Но никаких иквунде в пределах видимости не было. Воды в этих местах были слишком коварны и неудобны для переправы, а русла рек приближались друг к другу настолько, что растянутая поперек реки колонна оказалась бы крайне уязвимой для возможного неприятеля. Но, подумав обо всем этом, я вспомнила, что еще в Атуйеме слышала от Натали.
Королевские инженеры планировали постройку плотины где-то на западе.
К тому времени я знала географию Байембе довольно сносно. Более чем достаточно, чтобы понимать: подходящее для большой плотины место на всю страну имелось только одно, и находилось оно здесь, в западных областях, на границе с Эреммо.
Эта мысль заставила меня замереть на месте, стоя одной ногой в лодке, а другой – на берегу. Они могли бы попытаться запрудить Хемби, но в таком случае просто перенаправили бы ее в русла протекавших неподалеку Гаомомо и Гирамы, что не принесло бы никому ни малейшей выгоды.
А вот если здесь, в этой долине, перегородить плотиной все три реки…

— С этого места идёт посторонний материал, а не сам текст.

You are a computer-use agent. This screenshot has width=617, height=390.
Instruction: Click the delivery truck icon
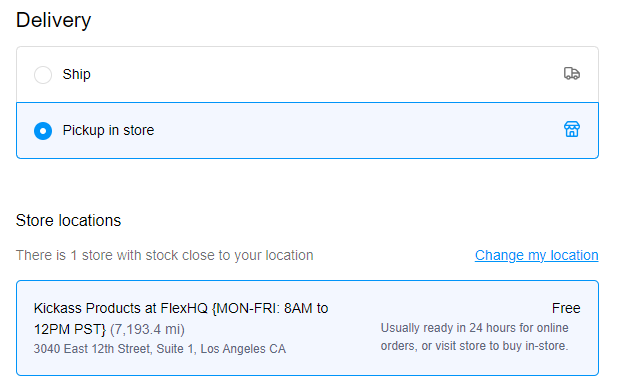click(x=572, y=74)
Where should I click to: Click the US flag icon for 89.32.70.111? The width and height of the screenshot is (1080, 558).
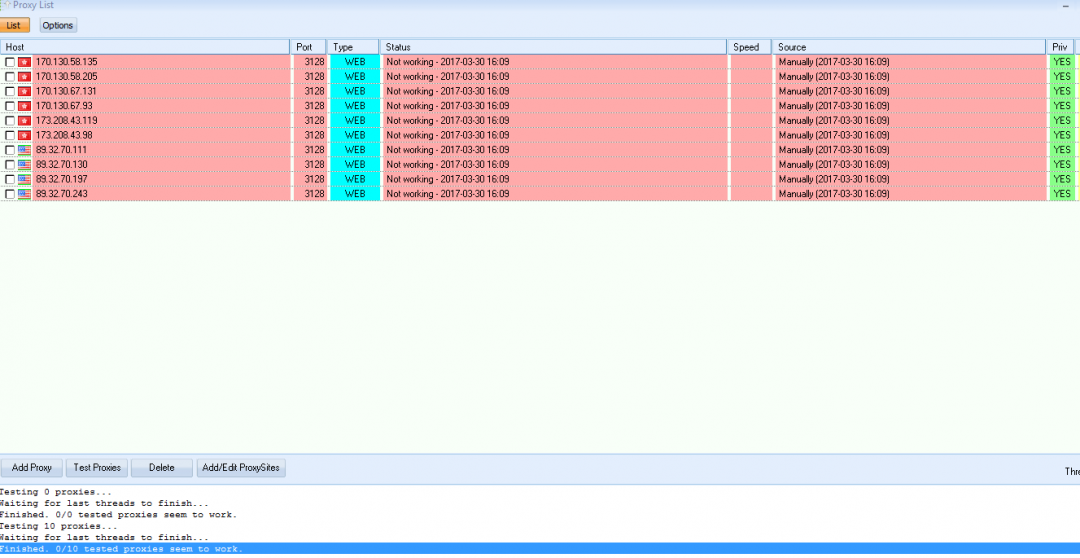click(24, 150)
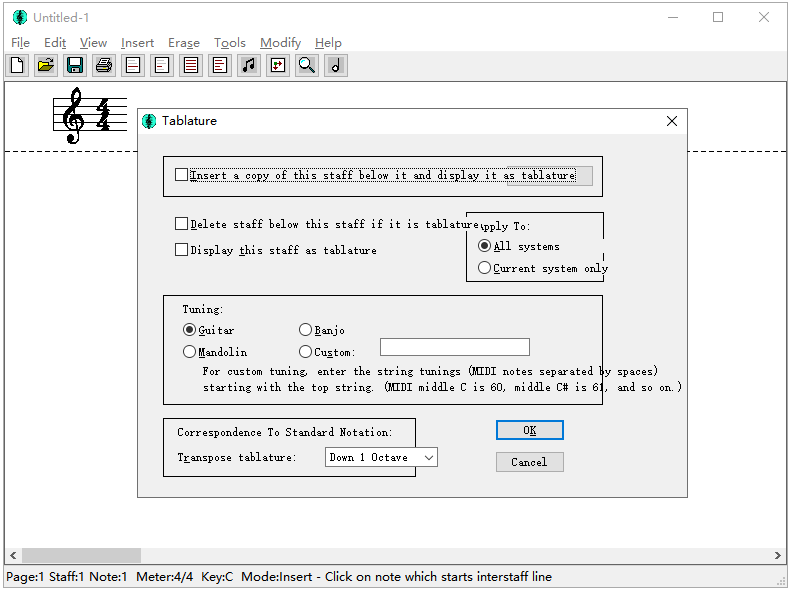Check Delete staff below this staff option
792x592 pixels.
(x=181, y=224)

Фадж Раванго что-то сказал, но я не расслышала его слова. Обшаривая взглядом местность, я от души жалела, что при мне нет ни составленной инженерами топографической карты, ни Натали, которая могла бы ответить на пару вопросов. Можно ли запрудить все три реки разом? И если да, к чему это приведет?

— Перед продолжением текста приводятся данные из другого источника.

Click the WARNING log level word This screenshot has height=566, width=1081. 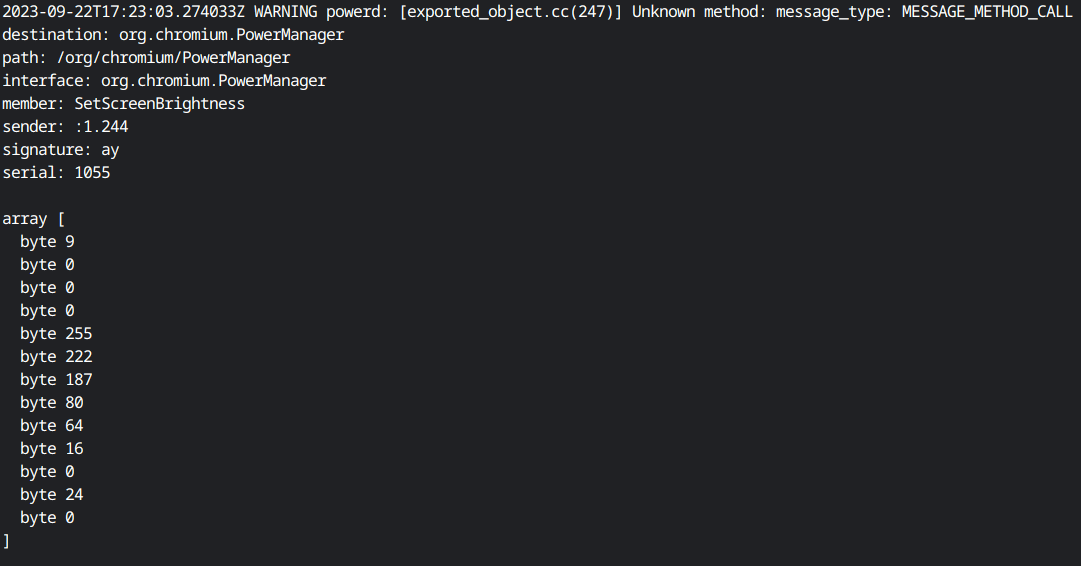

Очевидно, после этого вся долина превратилась бы в огромное, но мелкое озеро. И переправиться через него иквунде будет еще труднее, чем через три реки: для этого потребуется, как минимум, целая флотилия лодок. Мало этого: если вода разольется достаточно широко, они будут вынуждены отступить на западные холмы, что создаст им дополнительные трудности. Будучи построена (что, учитывая регулярные набеги иквунде, легче сказать, чем сделать), такая плотина значительно облегчила бы оборону границы на этом направлении. Не упоминала ли об этом Галинке, пока мы с ней были в агбане? А установленные на плотине водяные турбины, вызвавшие такой восторг у Натали, могли бы обеспечить энергией множество промышленных предприятий, что, несомненно, принесло бы немалую пользу нашей экономике.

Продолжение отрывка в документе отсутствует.